But wait, I haven't even mentioned what the Tri-Vista will
do with an SACD yet.
I like the sound of DSD. I was dragged, kicking and
screaming, into the digital age. In fact, I returned my first CD player as defective, so
convinced was I that the new format couldn't possibly sound that bad. But SACD is
different from the early days of PCM -- it even makes a jaded skeptic like me purr
But SACD through the Tri-Vista is even better. The best
sound I've heard from a DSD source was in Classé's room at the HiFi Show & AVEXPO
2002, where Tony Faulkner was playing his DSD masters through tens of thousands of pounds
worth of dCS processing. The Tri-Vista, sadly, doesn't approximate that -- but an
SACD is several steps further from the master tape than, umm, the master
tape, so what do you expect?
But crikey, SACDs taken from DSD masters sound more like
the master tape than anything we audiophiles have ever been able to buy for under $20.
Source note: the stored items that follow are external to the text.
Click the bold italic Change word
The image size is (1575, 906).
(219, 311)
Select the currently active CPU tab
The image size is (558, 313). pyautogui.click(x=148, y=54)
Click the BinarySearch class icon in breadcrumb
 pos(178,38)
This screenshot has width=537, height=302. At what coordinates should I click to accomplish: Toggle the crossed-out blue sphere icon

Telarc's remarkable recording of Handel's Music for the
Royal Fireworks and Water Music [Telarc SACD-60594] with Martin Pearlman and
Boston Baroque demonstrates pure DSD sound with a vengeance. The music, of course, is
tremendous fun and the ensemble attacks it without any of the scholarly reserve that mars
so many period performance discs. It has replaced my long-time favorite LP of the Water
Music featuring Hogwood and the Academy of Ancient Music, principally because the
playing is so assured that no excuses need be made for its use of period instruments, but
(may Michael Fremer forgive me!) also because its recorded sound is even more
"analog" than that of the L'Oiseau Lyre LP.
How can this be?
Well, as much as I still love my LPs and as much as I still
get a kick out of their sound, I think that certain audiophiles have gotten mentally lazy
about the whole "sound" thing. They still speak of "tube" sound and
"solid-state" sound -- even though there can be more difference between two tube
preamps or two solid-state preamps than between the offerings of companies such as
Conrad-Johnson and Ayre. The whole analog versus digital question has taken on some of
that mental laziness, too.
I've been as guilty of it as anyone. In fact, like the
tube/solid-state schism, there was once a great deal of truth to the dichotomy.
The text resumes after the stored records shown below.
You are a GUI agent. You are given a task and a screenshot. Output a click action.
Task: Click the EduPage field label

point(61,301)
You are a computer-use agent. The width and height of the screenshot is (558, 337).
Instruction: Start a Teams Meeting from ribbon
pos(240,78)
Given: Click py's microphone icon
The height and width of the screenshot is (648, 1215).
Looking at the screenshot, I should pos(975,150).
But digital has gotten a lot better and the old description
of the "sound" of digital as disconnected, sterile, and flat no longer has the
credence it once had. High-resolution digital, especially DSD, has all of the warmth,
liquidity, and depth that the only the best analog used to offer.
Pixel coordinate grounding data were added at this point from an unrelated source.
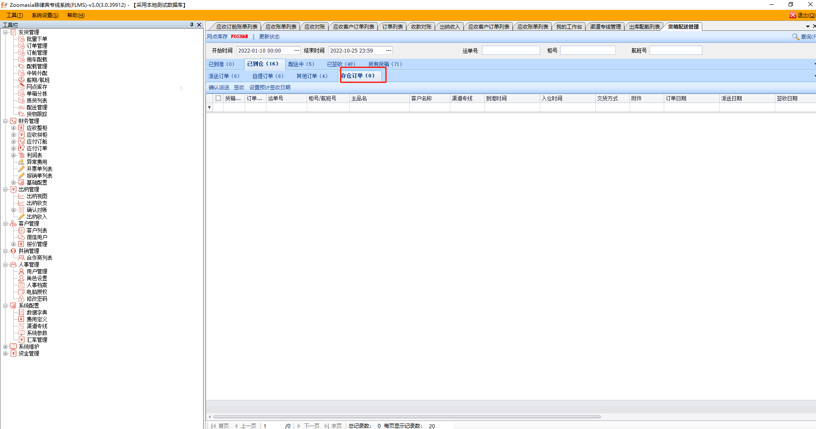Click the 更新状态 link
The width and height of the screenshot is (816, 429).
click(x=269, y=37)
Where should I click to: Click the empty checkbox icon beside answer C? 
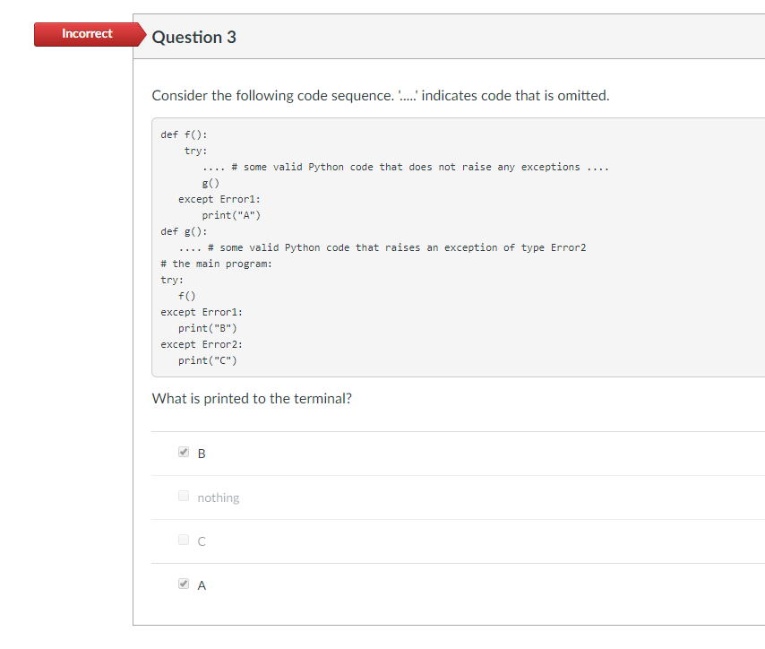point(184,538)
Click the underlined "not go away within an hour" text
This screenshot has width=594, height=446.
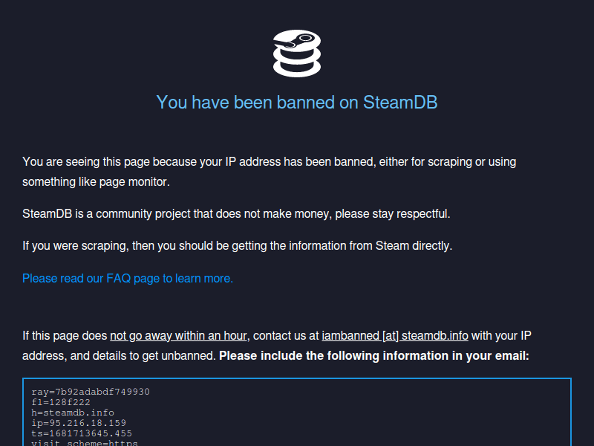(x=178, y=336)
The Handel disc, for example, is spacious and focused, but
even in its two-channel mix (it also features a six-channel version) it shows immense
image specificity -- the sort of soundstaging that digital was never able to deliver even
ten years ago. And the tonal balance of the disc is a masterpiece of subtle timbral
shading -- the bassoons and brass give the disc weight and authority, but even the
subtlest string tonalities (the second viola lines, for instance) are both clearly
distinct and completely integrated into the ensemble. And then there's the decay --
the hall sound -- which informs and anchors the performance.
Another Telarc gem is the new disc of mountain-themed
Hovhaness (Mysterious Mountain; Hymn to Glacier Peak; Mount St. Helens;
Storm on Mount Wildcat [Telarc SACD 60604]) by Gerard Schwartz and the Royal
Liverpool Philharmonic Orchestra. It's a horse of a completely different color. Where the
Handel disc is frothy, light, and fun (and intimate, recorded in Worcester MA's
150-year-old Mechanics Hall), the Hovhaness is huge, bold, brash, and powerful (and
equally strongly informed by the acoustics of Liverpool's Philharmonic Hall).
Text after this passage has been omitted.